Use them when a trace already told you which request or service is suspicious, but you still need to inspect:
- a DTO value after validation
- a feature flag decision
- an account- or tenant-specific branch
- a payload coming back from a third-party API
- the variable that should have been logged but was not
Tracekit's Node SDK exposes this through captureSnapshot(). The public workflow is dynamic logs; the SDK method name still uses the internal snapshot terminology.
import { Injectable, Inject } from '@nestjs/common';
import { TracekitClient } from '@tracekit/node-apm/nestjs';
@Injectable()
export class CheckoutService {
constructor(
@Inject('TRACEKIT_CLIENT') private tracekit: TracekitClient
) {}
async validateOrder(userId: string, amount: number, couponCode?: string) {
await this.tracekit.captureSnapshot('checkout-validation', {
userId,
amount,
couponCode,
});
return this.pricingEngine.validate(userId, amount, couponCode);
}
}
That lets you inspect runtime state without adding another permanent log line and waiting on a redeploy. For the broader workflow, see Tracekit's dynamic logs documentation and the dynamic logs feature page.
6. Build your NestJS tracing dashboard around triage questions
A useful NestJS tracing setup should help the on-call developer answer:
- Which route or handler regressed?
- Did the issue start after a release?
- Was the bottleneck inside NestJS code, the database, or an external service?
- Did trace context survive the full request path?
- If the timings look normal, what runtime state explains the wrong outcome?
That is why Tracekit's product surface matters for this topic. The value is not only the waterfall.
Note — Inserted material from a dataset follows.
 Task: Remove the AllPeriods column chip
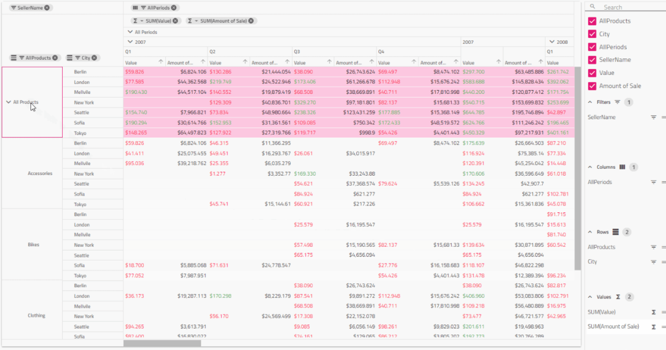174,8

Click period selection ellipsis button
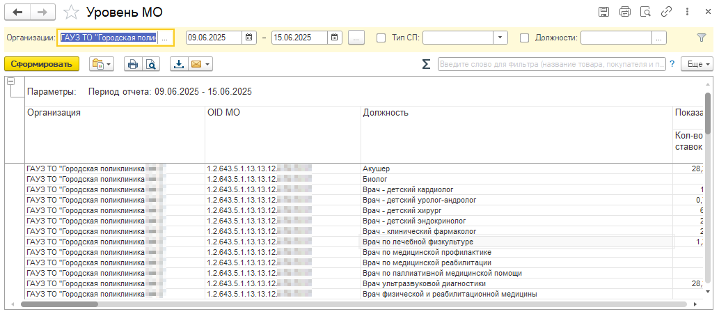[356, 38]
It is the combination of:
- distributed tracing
- release-aware debugging and error context
- dynamic logs
- a production-safe path to inspect runtime state
If your current tooling stops at route latency, you still have work to do.
Production checklist for NestJS tracing
Before you call your setup production-ready, verify these items:
- Each deployable NestJS service has a stable
serviceName. - Incoming HTTP requests create traces with route, method, status, and duration.
- Controller and handler names appear where expected.
- Outbound HTTP and database work create child spans where those libraries are instrumented.
traceparentpropagation survives service-to-service calls.- Queue jobs, cron work, and non-HTTP transports have explicit instrumentation plans.
- Exceptions are connected to the request trace.
- Dynamic logs are enabled for services where runtime-state debugging matters.
- Sensitive data is reviewed before adding capture points.
For teams shipping quickly, that last pair matters a lot. You want runtime visibility, but you want it bounded and intentional.
When Tracekit is the right fit for this keyword
Tracekit is a strong fit for nestjs tracing with OpenTelemetry because the product already has:
- a real NestJS module in the Node SDK
- HTTP request tracing with NestJS-specific attributes
- manual span support for deeper service instrumentation
- dynamic logs for runtime-state capture
- OpenTelemetry-native ingestion and trace workflows
Just keep the positioning accurate. Tracekit is not a generic log-ingestion platform, and the current NestJS auto-tracing path is strongest for HTTP applications first. When you need async or transport-specific coverage, add the instrumentation deliberately.
If you want a practical next step, start with the Node.js and NestJS docs, verify one HTTP request end to end, then add manual spans and dynamic logs only where the default trace stops being explanatory.